YOUR OBJECTIVE: Would you print only the lines running from the one with "Task: Tap the" to the final line of the data below, word for word and without pictures?

Source records:

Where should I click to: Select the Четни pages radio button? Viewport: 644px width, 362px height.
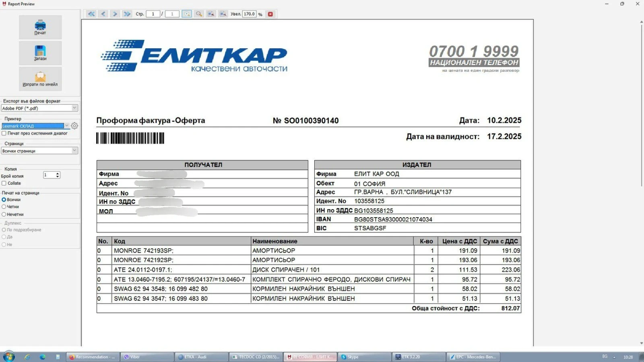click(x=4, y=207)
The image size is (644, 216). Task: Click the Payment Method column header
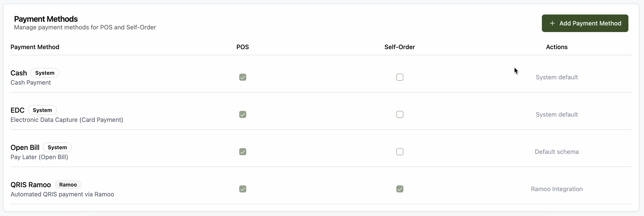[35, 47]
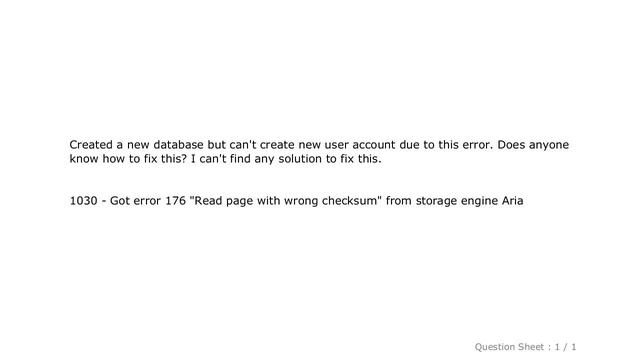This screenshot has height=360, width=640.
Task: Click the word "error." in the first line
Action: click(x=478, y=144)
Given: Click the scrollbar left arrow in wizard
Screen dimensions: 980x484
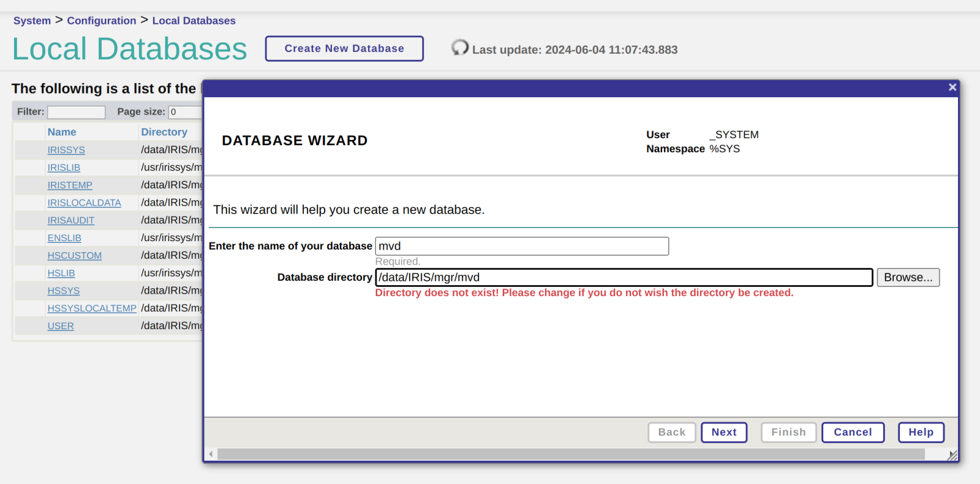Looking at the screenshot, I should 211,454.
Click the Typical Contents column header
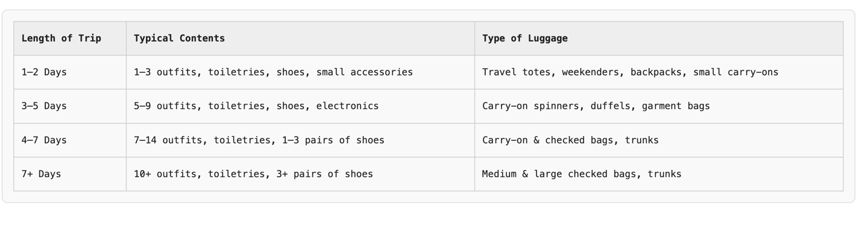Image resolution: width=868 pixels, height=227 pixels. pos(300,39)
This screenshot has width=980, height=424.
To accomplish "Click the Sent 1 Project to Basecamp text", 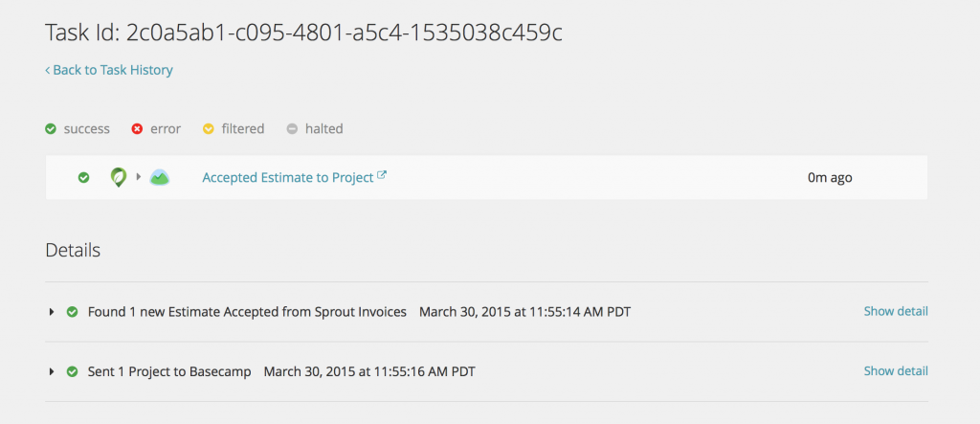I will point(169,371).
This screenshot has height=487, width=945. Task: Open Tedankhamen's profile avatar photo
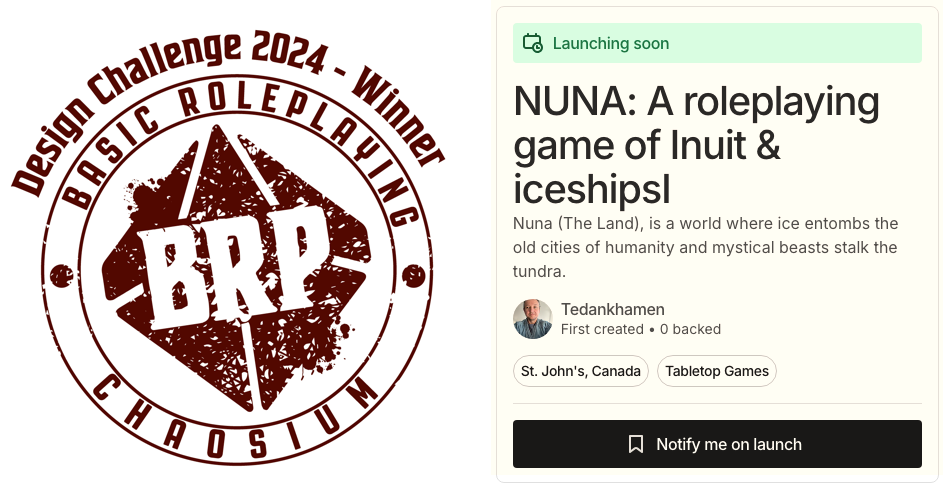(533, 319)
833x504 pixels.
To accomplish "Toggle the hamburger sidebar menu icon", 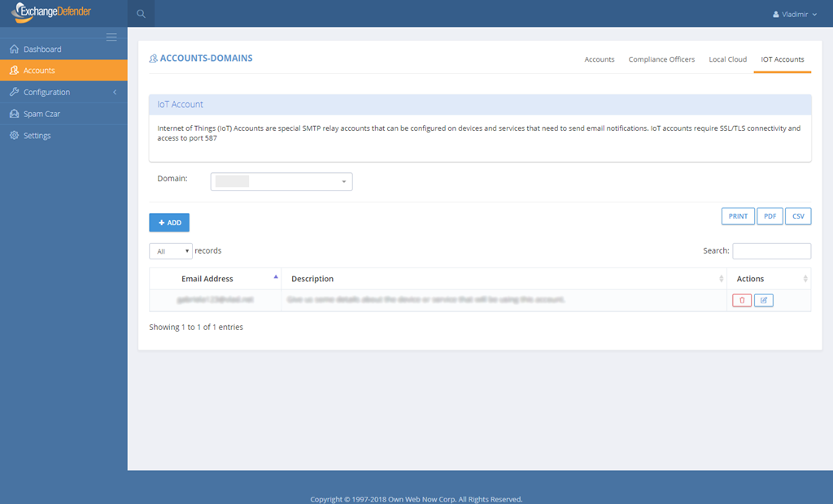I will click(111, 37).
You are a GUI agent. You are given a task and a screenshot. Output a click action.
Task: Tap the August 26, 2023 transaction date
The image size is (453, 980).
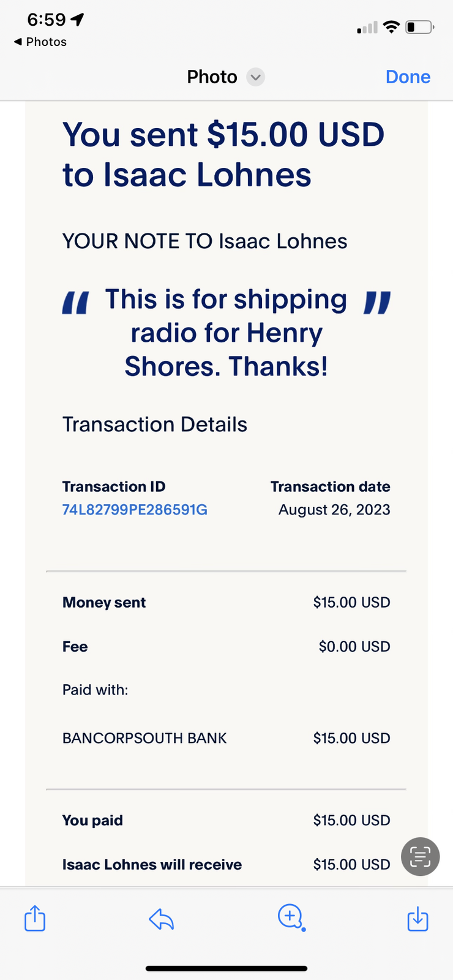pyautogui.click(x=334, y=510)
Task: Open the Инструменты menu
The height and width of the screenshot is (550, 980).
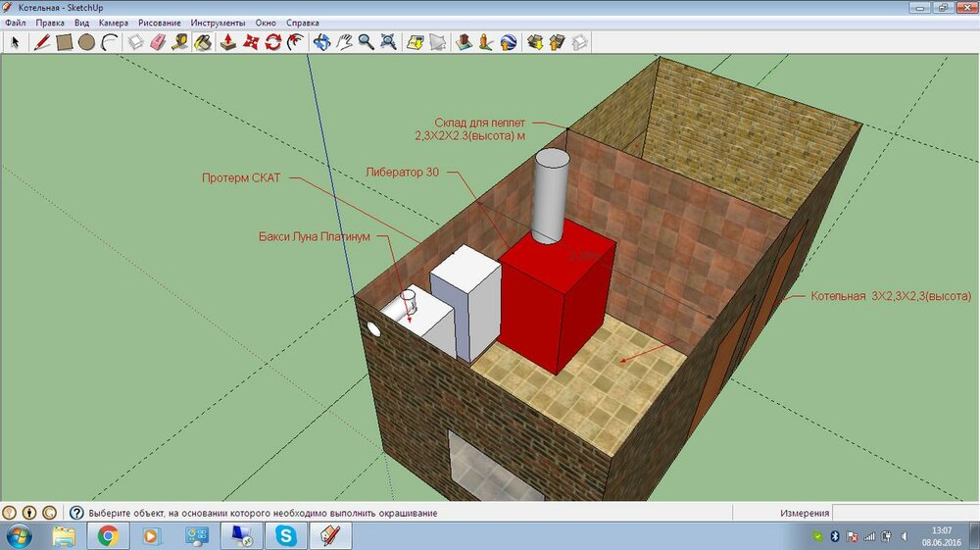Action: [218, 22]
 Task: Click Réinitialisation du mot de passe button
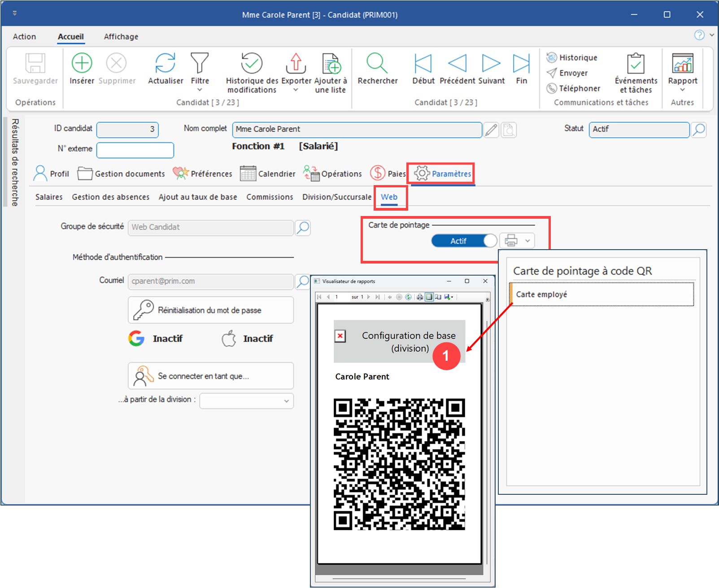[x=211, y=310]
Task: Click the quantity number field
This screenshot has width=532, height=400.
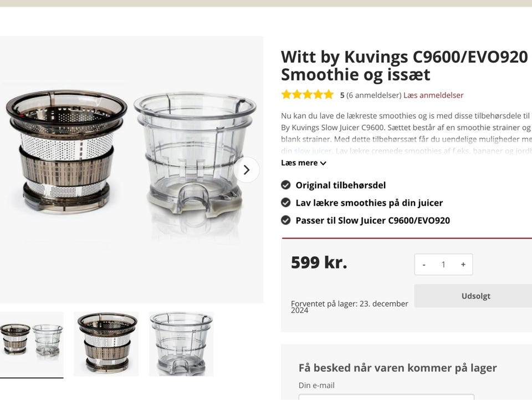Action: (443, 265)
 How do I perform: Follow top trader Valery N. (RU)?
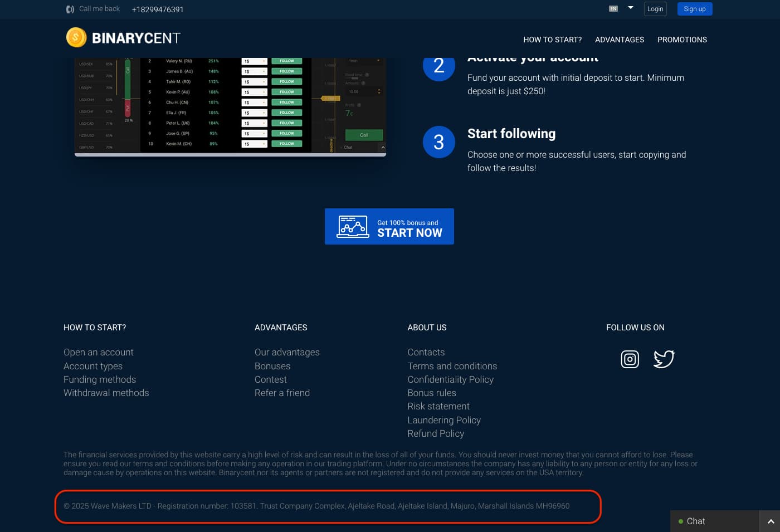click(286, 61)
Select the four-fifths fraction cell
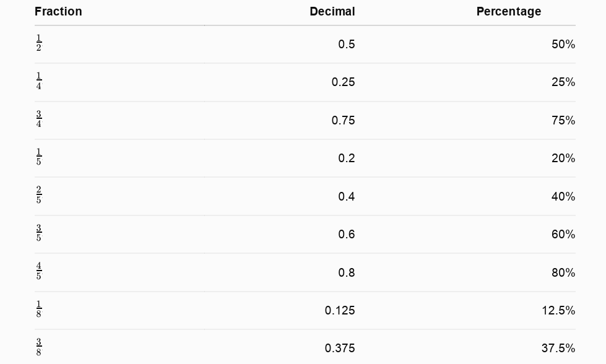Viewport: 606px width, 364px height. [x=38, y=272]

OUTPUT OF THE TASK:
Task: Tap the August 26, 2023 transaction date
The image size is (453, 980).
pyautogui.click(x=334, y=510)
Task: Open the Инструменты menu
The height and width of the screenshot is (550, 980).
Action: [218, 22]
 Task: Click Réinitialisation du mot de passe button
[x=211, y=310]
Task: Click the quantity number field
This screenshot has width=532, height=400.
Action: (443, 265)
 How do I perform: Follow top trader Valery N. (RU)?
click(286, 61)
Select the four-fifths fraction cell
Viewport: 606px width, 364px height. [x=38, y=272]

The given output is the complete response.